Styphnic acid (from Greek stryphnos "astringent"), or 2,4,6-trinitro-1,3-benzenediol, is a yellow astringent acid that forms hexagonal crystals. It is used in the manufacture of dyes, pigments, inks, medicines, and explosives such as lead styphnate. It is itself a low-sensitivity explosive, similar to picric acid, but explodes upon rapid heating.

== History ==
It was discovered in 1808 by Michel Eugène Chevreul who was researching ways of producing colorants from tropical logwoods. Upon boiling Pernambuco wood extract with nitric acid he filtered crystals understood to be styphnic acid in an impure form.

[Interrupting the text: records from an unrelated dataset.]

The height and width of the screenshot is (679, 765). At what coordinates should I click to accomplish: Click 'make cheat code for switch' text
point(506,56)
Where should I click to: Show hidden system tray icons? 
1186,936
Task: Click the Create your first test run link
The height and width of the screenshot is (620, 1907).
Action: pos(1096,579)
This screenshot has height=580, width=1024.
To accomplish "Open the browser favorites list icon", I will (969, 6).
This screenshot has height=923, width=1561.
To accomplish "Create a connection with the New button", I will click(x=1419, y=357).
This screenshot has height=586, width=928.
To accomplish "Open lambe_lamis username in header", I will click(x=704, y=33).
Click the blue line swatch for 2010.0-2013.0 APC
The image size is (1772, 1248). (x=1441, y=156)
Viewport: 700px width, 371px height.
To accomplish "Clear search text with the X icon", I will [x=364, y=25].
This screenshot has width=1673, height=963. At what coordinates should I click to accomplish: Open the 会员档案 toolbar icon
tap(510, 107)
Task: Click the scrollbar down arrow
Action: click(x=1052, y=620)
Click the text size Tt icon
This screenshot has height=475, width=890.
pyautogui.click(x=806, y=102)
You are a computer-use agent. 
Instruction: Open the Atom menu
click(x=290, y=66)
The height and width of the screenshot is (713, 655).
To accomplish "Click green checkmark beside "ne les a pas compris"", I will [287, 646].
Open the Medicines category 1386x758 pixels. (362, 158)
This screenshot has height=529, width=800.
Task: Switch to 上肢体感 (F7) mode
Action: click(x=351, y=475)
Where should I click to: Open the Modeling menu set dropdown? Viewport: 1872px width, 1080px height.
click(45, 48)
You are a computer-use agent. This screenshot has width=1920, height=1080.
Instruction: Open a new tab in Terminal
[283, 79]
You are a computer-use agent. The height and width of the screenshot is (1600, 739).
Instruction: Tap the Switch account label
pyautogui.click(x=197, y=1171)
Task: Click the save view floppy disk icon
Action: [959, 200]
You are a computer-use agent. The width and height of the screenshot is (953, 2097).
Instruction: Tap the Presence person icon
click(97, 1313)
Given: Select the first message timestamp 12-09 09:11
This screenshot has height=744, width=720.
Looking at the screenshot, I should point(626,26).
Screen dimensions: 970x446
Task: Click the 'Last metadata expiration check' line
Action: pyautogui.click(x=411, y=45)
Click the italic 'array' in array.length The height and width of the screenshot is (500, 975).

In mid-1840s chemists purified and systematically studied the substance with Rudolf Christian Böttger and Heinrich Will giving its modern name, while in 1871 J. Schreder proved that it is trinitroresorcinol.

==Preparation and chemistry==
It may be prepared by the nitration of resorcinol with a mixture of nitric and sulfuric acid.

This compound is an example of a trinitrophenol.

Like picric acid, it is a moderately strong acid, capable of displacing carbon dioxide from solutions of sodium carbonate, for example.

It may be reacted with weakly basic oxides, such as those of lead and silver, to form the corresponding salts.

The solubility of picric acid and styphnic acid in water is less than their corresponding mono- and di-nitro compounds, and far less than their non-nitrated precursor phenols, so they may be purified by fractional crystallisation.